Seán Reid (1907-1978) was an Irish musician known as a player of the uilleann pipes, for promoting the County Clare style of piping, and for being the leader of the Tulla Céilí Band in the late 1940s.

==Biography==
He was born in Castlefin, County Donegal. Growing up in County Tyrone he learned to play the fiddle. While studying engineering he heard the playing of piper R. L. O'Mealy from Belfast at an athletics meeting (in which he was a member of the Q.U.B. in the mile event) in County Antrim, and he decided to take up that instrument. After moving to Dublin in the early 1930s he became involved with the Gaelic League. Together with Seamus Mac Mathuna and pipers Breandán Breathnach and Tommy Reck he set about reviving the Piper's club, which had not functioned for a number of years. Studying with John Potts (grandfather of Seán Potts), one of Ireland's greatest pipers at the time, he came into contact with other famous pipers such as Leo Rowsome and Johnny Doran.

In 1936 Seán Reid moved to County Clare where he worked as County Surveyor (civil engineer) in charge of sewage and drainage.

Working for Clare County Council he made the acquaintance of Crusheen man, fiddle player Mick Malone and Inagh man, Joe Leyden. Joe was the County Council clerk of works for the county and through him Seán Reid got to know every active traditional musician in the county. Through the travelling piper, Johnny Doran, he got to know of pipers Willie Clancy and Martin Talty. He promoted the revival of piping in Clare, bringing a group of Clare pipers to compete in the Oireachtas gathering annually in the 1940s and 1950s.
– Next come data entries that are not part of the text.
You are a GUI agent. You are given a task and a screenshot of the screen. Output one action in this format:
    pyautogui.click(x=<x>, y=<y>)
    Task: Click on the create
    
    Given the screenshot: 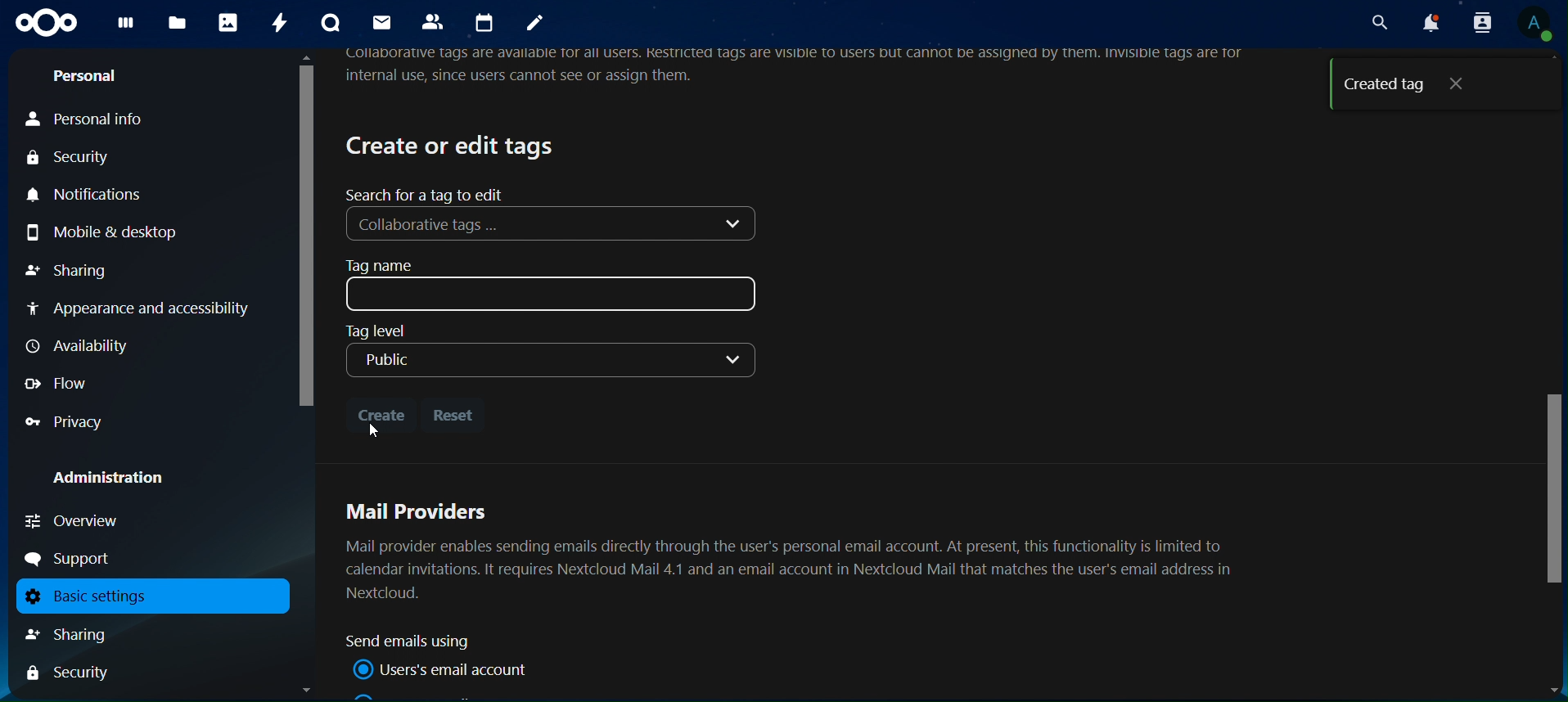 What is the action you would take?
    pyautogui.click(x=380, y=412)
In the late 1940s he played in the Tulla Céilí Band with Joe Cooley, before Cooley went to the United States. From 1950 until the formation of the Pipers Club he worked to promote the Comhaltas Ceoltóirí Éireann (CCE) in county Clare and Munster. After many years of waiting for CCE to devote a greater effort to reviving the uilleann pipes he, and a small group of like minded pipers decided that it was "now or never" and so proceeded, much to the annoyance of CCE, to formally set up the Pipers Club in Dublin, an organisation that would foster and promote the uilleann pipes to ensure it would survive.

In 1998 the Sean Reid society was founded to promote uilleann pipe scholarship.